Given a governor wants to purchase minerals for a colony
When a governor is chosen
Then the inventory for that governor's colony should be displayed (the mineral names and quantities)
And the facility select element should be enabled
Given a governor has been chosen
When a mining facility is chosen
Then the minerals available for purchase should be displayed (the mineral names and quantities)
And a radio button should be next to each
Given a governor has been chosen
When a mining facility is chosen
Then any minerals with a quantity of 0 should not have a radio button
Given a governor has been selected
And a facility has been selected
When a mineral has been selected
Then the chosen mineral should appear in a Space Cart area with a button labeled Purchase Mineral
Given a governor has been selected
And a facility has been selected
And a mineral has been selected
When the Purchase Mineral button is clicked
Then 1 ton of the chosen mineral should be added to the inventory of the active colony
And 1 ton of the chosen mineral should be removed from the inventory of the chosen mining facility
This last feature will require you to modify the data in your API. This is performed with an HTTP request that uses the PUT method instead of POST.
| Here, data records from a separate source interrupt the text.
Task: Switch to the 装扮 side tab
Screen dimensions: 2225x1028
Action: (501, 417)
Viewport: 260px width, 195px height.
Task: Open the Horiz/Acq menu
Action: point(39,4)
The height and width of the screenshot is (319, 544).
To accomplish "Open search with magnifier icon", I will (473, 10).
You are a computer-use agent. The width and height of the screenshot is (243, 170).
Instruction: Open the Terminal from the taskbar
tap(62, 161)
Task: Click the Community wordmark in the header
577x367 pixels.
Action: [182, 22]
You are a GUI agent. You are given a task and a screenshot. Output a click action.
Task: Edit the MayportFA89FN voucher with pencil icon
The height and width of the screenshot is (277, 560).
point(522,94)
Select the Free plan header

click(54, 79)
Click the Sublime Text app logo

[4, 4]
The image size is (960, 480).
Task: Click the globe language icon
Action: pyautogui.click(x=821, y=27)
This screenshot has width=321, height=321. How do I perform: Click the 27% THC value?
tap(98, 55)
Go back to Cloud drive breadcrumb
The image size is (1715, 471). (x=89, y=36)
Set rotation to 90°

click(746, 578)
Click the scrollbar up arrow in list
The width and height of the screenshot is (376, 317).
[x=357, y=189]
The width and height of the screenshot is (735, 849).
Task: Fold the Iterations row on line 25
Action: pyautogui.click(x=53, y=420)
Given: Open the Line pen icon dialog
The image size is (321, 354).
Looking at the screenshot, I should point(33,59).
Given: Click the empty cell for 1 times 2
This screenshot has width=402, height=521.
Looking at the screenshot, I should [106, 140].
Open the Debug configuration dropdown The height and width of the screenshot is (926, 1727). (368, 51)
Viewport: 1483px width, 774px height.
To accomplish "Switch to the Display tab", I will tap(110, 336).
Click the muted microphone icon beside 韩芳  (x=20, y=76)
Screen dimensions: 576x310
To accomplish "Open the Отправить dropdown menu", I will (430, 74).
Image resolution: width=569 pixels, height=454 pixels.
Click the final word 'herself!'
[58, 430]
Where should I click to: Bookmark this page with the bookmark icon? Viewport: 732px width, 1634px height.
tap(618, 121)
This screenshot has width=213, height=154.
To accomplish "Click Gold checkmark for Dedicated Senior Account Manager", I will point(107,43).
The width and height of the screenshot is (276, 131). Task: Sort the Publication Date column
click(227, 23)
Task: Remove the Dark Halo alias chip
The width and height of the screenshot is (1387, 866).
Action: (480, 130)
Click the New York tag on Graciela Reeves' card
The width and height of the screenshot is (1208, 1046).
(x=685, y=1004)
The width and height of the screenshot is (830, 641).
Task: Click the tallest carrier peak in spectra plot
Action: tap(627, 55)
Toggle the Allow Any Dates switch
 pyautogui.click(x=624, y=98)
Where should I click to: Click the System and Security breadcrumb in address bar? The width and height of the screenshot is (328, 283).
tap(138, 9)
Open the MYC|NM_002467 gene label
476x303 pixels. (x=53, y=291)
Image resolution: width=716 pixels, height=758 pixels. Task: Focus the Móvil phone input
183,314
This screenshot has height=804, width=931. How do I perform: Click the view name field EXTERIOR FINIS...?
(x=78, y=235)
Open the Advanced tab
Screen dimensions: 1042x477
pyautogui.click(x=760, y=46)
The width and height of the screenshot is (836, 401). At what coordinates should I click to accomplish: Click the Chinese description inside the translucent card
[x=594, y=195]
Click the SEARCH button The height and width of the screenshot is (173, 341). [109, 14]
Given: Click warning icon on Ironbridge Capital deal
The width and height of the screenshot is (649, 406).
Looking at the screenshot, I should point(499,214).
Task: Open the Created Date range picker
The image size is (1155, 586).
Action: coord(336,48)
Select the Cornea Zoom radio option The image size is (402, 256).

Below you can ready some basic information about the properties and relationships of the data you need for this application.
Each human habitation colony in the Solar System (Earth, Mars, Europa, etc...) has a governor. To keep each colony running efficiently, the governor has to purchase essential minerals from lightly staffed mining facilities that have been established on asteroids, moons, and rocky planets.
From time to time, governors take leaves of absence, so their status can change from active to inactive. Only active governors should be displayed in the UI. By law, any person is eligible to become a Governor, but can only be a Governor of a since colony at any point in time.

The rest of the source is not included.